Soweit der Kläger vorträgt, dass ein Verlassen der Autobahn nicht möglich gewesen sei,
weil sie wegen des Streits die Autobahnabfahrt verpasst hätten, kann dies keine andere
Entscheidung rechtfertigen. Insoweit ist zu berücksichtigen, dass das Verpassen der
Abfahrt auch auf das Verhalten des Klägers zurückzuführen ist, so dass sich dieser die
Weiterfahrt seiner damaligen Lebensgefährtin zurechnen lassen muss (vgl. BSG, Urteil
24.03.1998 – B 2 U 4/97 R: Der Fahrer versäumte wegen einer regen Unterhaltung mit
dem Versicherten an insgesamt fünf Autobahnabfahrten, die Autobahn zu verlassen. Das
BSG hat entschieden, dass sich der Beifahrer in einem solchen Fall die Handlungsweise des
Fahrers zurechnen lassen muss, wenn das Verirren wesentlich auf sein eigenes Verhalten
zurückzuführen ist).
Hinzu kommt, dass der Umweg zum Tanken in Luxemburg auch im eigenwirtschaftlichen
Interesse des Klägers und nicht nur seiner damaligen Lebensgefährtin lag.

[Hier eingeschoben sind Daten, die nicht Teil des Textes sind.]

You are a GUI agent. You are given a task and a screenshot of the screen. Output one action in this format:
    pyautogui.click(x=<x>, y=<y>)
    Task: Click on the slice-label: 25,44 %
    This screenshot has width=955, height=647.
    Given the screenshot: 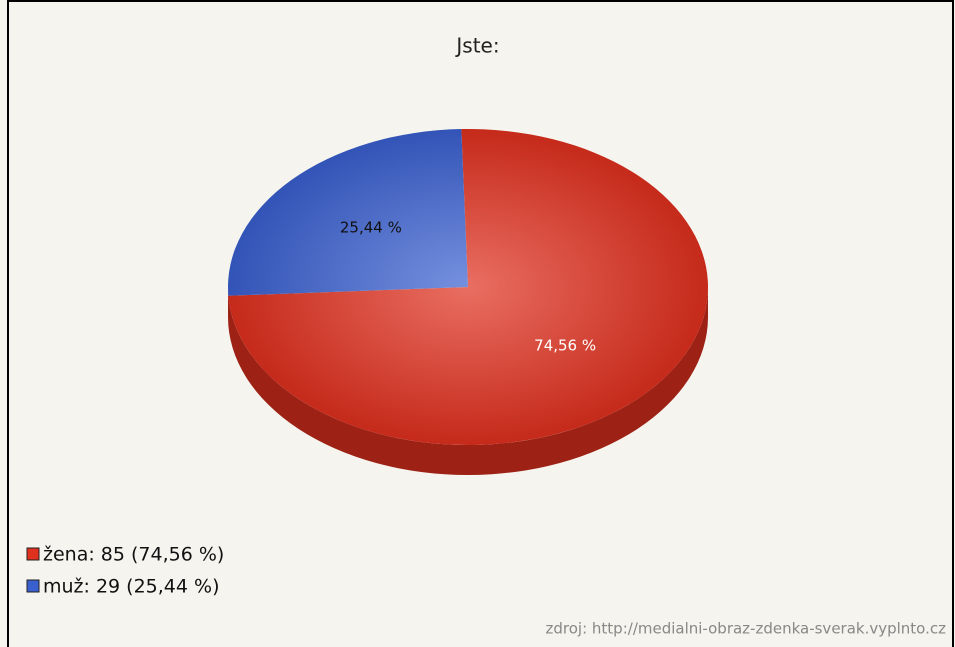 What is the action you would take?
    pyautogui.click(x=371, y=228)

Der Kläger
musste sich an den Benzinkosten beteiligen; zudem hat er in seiner Klagebegründung
darauf hingewiesen, dass ihm durch diese Einsparungen ein souveränes Auftreten frei von
finanziellen Ängsten möglich sei. Insoweit unterscheidet sich der Sachverhalt von dem von
dem LSG Baden-Württemberg zu entscheidenden Fall (dort lag der Umweg ausschließlich
im eigenwirtschaftlichen Interesse des Fahrers). Die vorliegende Fallkonstellation ähnelt
vielmehr den vom BSG entschiedenen Fällen (Urteil vom 11.12.1980 und Beschluss vom
04.12.1989 jeweils a.a.O.), bei denen das BSG darauf abgestellt hat, dass der Umweg
auch im eigenwirtschaftlichen Interesse des Mitfahrers lag.
Die Berufung war daher zurückzuweisen.
Die Kostenentscheidung beruht auf § 193 SGG.
Gründe für die Zulassung der Revision (§ 160 Abs. 2 SGG) liegen nicht vor.